Exercise data
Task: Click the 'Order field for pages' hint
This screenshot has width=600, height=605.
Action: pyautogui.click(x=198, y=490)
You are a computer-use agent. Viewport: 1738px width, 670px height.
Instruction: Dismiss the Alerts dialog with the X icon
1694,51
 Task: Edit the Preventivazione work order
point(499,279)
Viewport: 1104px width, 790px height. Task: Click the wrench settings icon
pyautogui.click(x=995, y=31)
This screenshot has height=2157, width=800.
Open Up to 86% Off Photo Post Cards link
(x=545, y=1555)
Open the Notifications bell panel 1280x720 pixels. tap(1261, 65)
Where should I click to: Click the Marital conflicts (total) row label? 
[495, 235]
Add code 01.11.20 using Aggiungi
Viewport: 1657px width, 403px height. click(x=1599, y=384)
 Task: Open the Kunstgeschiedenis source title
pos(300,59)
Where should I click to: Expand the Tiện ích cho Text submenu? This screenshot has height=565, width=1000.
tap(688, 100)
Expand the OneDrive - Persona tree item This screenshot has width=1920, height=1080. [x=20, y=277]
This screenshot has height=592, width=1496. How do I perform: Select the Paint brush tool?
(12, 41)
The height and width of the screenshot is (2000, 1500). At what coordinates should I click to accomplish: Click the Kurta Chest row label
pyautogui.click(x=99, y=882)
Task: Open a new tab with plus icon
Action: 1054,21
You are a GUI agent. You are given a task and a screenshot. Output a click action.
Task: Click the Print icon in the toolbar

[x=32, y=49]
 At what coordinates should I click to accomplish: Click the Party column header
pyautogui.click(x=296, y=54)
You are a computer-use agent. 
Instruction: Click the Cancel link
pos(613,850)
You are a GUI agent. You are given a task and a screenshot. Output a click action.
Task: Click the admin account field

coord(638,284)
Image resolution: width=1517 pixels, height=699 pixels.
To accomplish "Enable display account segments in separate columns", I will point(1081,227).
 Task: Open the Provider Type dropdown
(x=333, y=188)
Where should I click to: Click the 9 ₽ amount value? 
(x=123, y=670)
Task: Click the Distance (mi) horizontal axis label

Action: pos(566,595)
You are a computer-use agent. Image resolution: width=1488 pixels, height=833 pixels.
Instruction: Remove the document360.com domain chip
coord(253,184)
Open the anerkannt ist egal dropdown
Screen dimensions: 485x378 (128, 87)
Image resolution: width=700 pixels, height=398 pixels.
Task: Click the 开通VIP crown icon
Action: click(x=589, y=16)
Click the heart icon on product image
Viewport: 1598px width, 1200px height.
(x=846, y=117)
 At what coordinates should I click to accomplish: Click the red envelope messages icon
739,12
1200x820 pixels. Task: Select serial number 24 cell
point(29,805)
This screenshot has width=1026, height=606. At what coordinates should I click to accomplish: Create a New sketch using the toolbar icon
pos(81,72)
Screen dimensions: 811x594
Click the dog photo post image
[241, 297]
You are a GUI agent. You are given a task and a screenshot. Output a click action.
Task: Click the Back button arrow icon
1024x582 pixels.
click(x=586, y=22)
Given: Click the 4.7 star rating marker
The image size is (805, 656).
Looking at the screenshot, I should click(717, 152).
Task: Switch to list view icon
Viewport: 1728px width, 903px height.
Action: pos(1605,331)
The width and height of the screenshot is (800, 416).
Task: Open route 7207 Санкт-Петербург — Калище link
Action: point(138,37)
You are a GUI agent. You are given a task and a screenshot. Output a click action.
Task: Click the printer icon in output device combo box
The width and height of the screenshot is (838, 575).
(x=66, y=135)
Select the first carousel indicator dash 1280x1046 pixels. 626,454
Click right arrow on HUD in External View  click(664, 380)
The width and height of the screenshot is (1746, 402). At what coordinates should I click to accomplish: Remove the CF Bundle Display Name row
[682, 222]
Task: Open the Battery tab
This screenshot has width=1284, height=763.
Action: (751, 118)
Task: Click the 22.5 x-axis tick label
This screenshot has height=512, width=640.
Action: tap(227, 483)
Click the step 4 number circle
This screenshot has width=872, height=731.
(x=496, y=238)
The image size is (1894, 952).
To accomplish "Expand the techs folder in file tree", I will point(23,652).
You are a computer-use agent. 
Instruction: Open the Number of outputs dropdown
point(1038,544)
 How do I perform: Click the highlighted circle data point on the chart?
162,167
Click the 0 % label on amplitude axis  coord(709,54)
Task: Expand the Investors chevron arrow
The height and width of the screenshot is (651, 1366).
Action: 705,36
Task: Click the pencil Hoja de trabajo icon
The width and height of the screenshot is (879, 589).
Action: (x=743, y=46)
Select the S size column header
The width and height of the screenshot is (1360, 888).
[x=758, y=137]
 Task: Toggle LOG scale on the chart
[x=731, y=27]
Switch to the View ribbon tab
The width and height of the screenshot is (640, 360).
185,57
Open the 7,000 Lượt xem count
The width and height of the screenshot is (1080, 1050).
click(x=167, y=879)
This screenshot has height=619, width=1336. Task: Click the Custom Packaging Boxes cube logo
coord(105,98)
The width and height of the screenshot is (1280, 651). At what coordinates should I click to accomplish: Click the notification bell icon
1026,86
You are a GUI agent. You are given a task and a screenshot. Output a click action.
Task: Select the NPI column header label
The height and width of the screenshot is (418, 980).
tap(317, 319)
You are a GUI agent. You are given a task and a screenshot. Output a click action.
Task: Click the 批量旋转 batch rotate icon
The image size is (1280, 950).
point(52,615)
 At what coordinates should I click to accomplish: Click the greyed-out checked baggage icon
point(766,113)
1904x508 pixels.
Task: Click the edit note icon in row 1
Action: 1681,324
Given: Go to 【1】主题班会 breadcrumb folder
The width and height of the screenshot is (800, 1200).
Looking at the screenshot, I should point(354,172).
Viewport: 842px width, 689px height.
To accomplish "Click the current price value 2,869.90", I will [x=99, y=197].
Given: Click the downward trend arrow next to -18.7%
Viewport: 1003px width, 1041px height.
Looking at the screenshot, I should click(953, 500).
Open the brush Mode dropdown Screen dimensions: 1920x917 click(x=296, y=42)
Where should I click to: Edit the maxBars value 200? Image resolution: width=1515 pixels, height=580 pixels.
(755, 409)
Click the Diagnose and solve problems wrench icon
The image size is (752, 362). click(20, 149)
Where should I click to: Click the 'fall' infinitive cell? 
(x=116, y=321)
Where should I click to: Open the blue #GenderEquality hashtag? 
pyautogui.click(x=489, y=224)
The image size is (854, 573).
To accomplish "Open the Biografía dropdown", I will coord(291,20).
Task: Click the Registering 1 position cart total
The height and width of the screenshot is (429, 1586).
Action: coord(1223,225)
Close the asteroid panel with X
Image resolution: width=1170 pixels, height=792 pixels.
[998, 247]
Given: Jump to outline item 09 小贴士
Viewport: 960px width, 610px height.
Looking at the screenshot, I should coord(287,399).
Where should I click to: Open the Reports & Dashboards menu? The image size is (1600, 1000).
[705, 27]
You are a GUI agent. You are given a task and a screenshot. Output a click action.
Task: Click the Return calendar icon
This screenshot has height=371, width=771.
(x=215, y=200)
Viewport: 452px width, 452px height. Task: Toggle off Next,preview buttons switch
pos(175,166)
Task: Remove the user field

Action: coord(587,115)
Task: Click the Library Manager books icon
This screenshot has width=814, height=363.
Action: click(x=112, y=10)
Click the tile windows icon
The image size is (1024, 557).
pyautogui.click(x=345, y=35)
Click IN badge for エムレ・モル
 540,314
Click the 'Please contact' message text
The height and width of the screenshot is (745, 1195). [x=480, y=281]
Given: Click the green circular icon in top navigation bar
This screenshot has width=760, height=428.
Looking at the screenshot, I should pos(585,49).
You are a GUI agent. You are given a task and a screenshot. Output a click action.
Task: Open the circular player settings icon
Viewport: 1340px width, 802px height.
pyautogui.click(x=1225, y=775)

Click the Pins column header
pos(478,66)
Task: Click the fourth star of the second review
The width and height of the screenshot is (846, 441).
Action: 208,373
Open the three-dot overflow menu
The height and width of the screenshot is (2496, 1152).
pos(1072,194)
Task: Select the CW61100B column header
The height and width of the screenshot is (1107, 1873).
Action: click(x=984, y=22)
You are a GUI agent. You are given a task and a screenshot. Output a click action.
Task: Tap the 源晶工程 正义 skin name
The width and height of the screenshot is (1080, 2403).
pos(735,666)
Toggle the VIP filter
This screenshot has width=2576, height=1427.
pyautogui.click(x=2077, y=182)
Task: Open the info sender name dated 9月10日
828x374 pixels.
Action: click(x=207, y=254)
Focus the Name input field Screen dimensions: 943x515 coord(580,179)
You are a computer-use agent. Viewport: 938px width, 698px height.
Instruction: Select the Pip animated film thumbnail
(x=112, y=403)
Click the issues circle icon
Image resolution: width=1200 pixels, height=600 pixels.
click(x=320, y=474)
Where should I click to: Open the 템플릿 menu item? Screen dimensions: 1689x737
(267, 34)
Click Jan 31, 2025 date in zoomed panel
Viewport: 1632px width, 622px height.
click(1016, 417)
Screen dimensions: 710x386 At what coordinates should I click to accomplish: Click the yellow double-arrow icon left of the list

Exercise
Only lines containing the string "computer" are needed. Pull each of them out of the records above.

Task output
You are a computer-use agent. Viewport: 1738px width, 670px height.
You are a computer-use agent. 
You are a computer-use agent. Image resolution: width=1488 pixels, height=833 pixels.
You are a computer-use agent. 
You are a computer-use agent. Viewport: 938px width, 698px height.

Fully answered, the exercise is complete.